Saturday, October 24, 2009

Almost a Backseat Driver

If you believe in evolution and the triumph of survival based on innovation in a species, when you look to your left or right around your workspace on any given workday, or when wandering the aisle in a supermarket or (in my case) just looking in the mirror, you have to be getting sweaty palms when you read a local newspaper or check out the evening TV news.

We're watching the world try to break its dependence on fossil fuel as a source of energy (we could quit anytime, we tell one another as we scout for gas stations with the cheapest price) and perfect alternative technologies such as electric cars or hydrogen fuel vehicles. The turmoil this type of challenge produces is evident in the marketplace where familiar names like Pontiac, Oldsmobile and Plymouth have all already gone the way of the dinosaur with more, perhaps, to follow making room for new products from new manufacturers--intentional or not.

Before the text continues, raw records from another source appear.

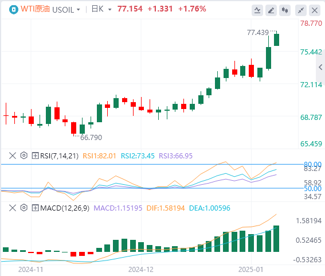Select the pencil drawing tool
This screenshot has width=325, height=276.
click(271, 10)
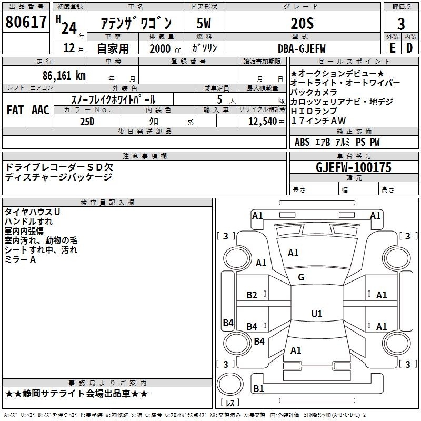Click the B2 damage mark on diagram
Viewport: 421px width, 421px height.
pos(252,295)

Into all of that, comes this. Lest you wonder about NPR's 'brevity is the soul of communications' approach to reporting, check out the only slightly more verbose account from the finest communications asset in all of Fort Lee, New Jersey, MSNBC. I'm wondering how the defense attorney David Keegan framed his arguments in this case that resulted in a (I think) relatively light sentence, considering his client already had a DUI conviction on his record (while operating a hot tub, I was told; but that court record is sealed).

For granularity and a measure of hilarity, it's hard to top the Duluth News Tribune and its account. I especially enjoyed the paragraph where the chair operator claimed a woman (unidentified and seemingly unapprehended) jumped on the motorized chair while he was rocketing home from the bar after getting ossified). Part of that Motorized Lounge Chairs Don't Kill People, Drunks Who DriveThem Do ad campaign that the home furnishings people have been muttering about for most of the last decade, I suspect.

The only things I can't figure out is the top speed of the chair, how many miles per gallon it gets (regular or super) and what the opening bid at the police auction will be for it. You don't suppose the La-Z Boy folks themselves are hoping to snag it for their museum, assuming they have one (and if not, what an incredible first acqusition). And if so, do you think (hope) they'll drive it back to corporate headquarters, maybe in a motorcade of armored ottomans? Assuming such an event is televised what should we be sitting on to watch it?